The role of biological and social influences on sex differences in human child development is a persistent topic of discussion and debate. Given their many similarities to humans, chimpanzees are an important study species for understanding the biological and evolutionary roots of sex differences in human development. In this study, we present the most detailed analyses of wild chimpanzee infant development to date, encompassing data from 40 infants from the long-term study of chimpanzees at Gombe National Park, Tanzania. Our goal was to characterize age-related changes, from birth to five years of age, in the percent of observation time spent performing behaviors that represent important benchmarks in nutritional, motor, and social development, and to determine whether and in which behaviors sex differences occur. Sex differences were found for indicators of social behavior, motor development and spatial independence with males being more physically precocious and peaking in play earlier than females. These results demonstrate early sex differentiation that may reflect adult reproductive strategies. Our findings also resemble those found in humans, which suggests that biologically-based sex differences may have been present in the common ancestor and operated independently from the influences of modern sex-biased parental behavior and gender socialization.

Introduction

Sex differences in behavior and developmental trajectories in human children are of great interest to researchers in a variety of fields of study. A persistent topic of discussion and debate is the relative contribution of biological versus social influences to such differences (reviewed in [1]) including how they may be driven by differential treatment by parents and teachers [2]. Given the potential effect of cultural and social influences on child development, non-human primates, and chimpanzees (Pan troglodytes ssp.) in particular, are an important study species for understanding the biological and evolutionary roots of sex differences in human development. Chimpanzees and humans have many genetic similarities [3] as well as similarities in physiology and growth [4]. Chimpanzees also share behavioral and developmental characteristics with humans, including a fission-fusion social system [5], [6], [7] and a relatively long period of nutritional and social dependency [8]. Moreover, the mother-infant relationship is of exceptional importance for developing chimpanzees given the lengthy period of dependence and lack of overt paternal care ([9], but see [10]).

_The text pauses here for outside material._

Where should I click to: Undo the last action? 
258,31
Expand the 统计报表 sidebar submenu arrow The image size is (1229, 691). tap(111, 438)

Wild chimpanzee communities [11] are multi-male, multi-female and are characterized by a male dominance hierarchy in which philopatric males form the stable core of the community and defend a group territory [5]. Within these communities, adult male and female chimpanzees show distinct sex differences in behavior. These include differences in feeding and ranging patterns [12], such that females typically range and feed in small overlapping core areas [13] while males range more broadly throughout the territory. Additional sex differences in foraging include a female-bias towards gathering insects via tool use, and a male-bias towards hunting of vertebrate prey [14], [15]. In East African chimpanzees (Pan troglodytes schweinfurthii), there are distinct sex differences in sociality, such that adult females are significantly less gregarious than adult males, spending much of their time accompanied only by their dependent offspring (Gombe: [13], Kanyawara: [16], Mahale: [17]). As such, male-male dyads have stronger association indices than female-female dyads [18]. Male chimpanzees also participate in more direct physical aggression than females, both within communities during competition for dominance status and between communities during cooperative territorial defense [19], [20].

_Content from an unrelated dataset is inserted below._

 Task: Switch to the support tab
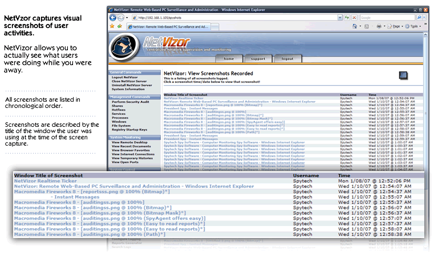(x=258, y=59)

Previous research has described the general pattern of wild chimpanzee development. Physical contact with the mother characterizes most of the first two years of life [9]. Offspring are nutritionally dependent on their mother through infancy until weaning between the ages of 3 to 5, but remain behaviorally dependent (i.e. continually traveling and socializing with) through the juvenile years, until at least the age of 8 [11]. Only after the age of 10 years do most chimpanzees start to spend the majority of time away from their mother [8], [21] although it is not uncommon for adult chimpanzees (those over 12) to spend a significant amount of time with their mothers. In terms of physical growth, a long-term analysis of weight data from Gombe, Tanzania, showed that female chimpanzees are slightly lighter than males up to age 10, when adult dimorphic patterns begin to emerge and eventually result in a male/female body mass ratio of 1.25 [22].

Investigations of infant chimpanzee behavioral and social development and any sex differences therein have been more limited. Goodall [9] first outlined the typical stages of behavioral and social development of wild infant chimpanzees using a sample of four individuals through the first six months of life. Later stages of development were also described, although with small samples size at each stage. Clark [23] reported on mother-infant interactions surrounding weaning in six mother-infant pairs and Nicholson [24] compared the behavior of three captive mother-infant pairs with one wild pair. Subsequently, Plooij [25] and Ritj-Plooij and Plooij [26] focused on a cohort of six mother-infant pairs up to the age of 30 months but had limited ability to test for sex differences due to small sample sizes. Hiraiwa-Hasegawa [27] described age-related changes in nursing, and mode of transport (carrying versus independent traveling) in 16 wild mother-infant pairs from birth to 6 years of age, but did not find any sex differences in the development of those behaviors. Brent [28] investigated the effect of siblings on social relationships in infant chimpanzees from birth to 24 months and found suggestive, but not significant, differences in social behaviors such that males were slightly more social than females. Lonsdorf et al. [29] found sex differences in learning of a complex tool-use skill known as ‘termite-fishing’ such that infant female chimpanzees acquired the skill up to two years earlier than infant males. More recently, Lonsdorf et al. [30] documented sex differences in social behavior, showing that infant males have more social partners than infant females during the time period associated with their first independent forays into the social group (30–36 months).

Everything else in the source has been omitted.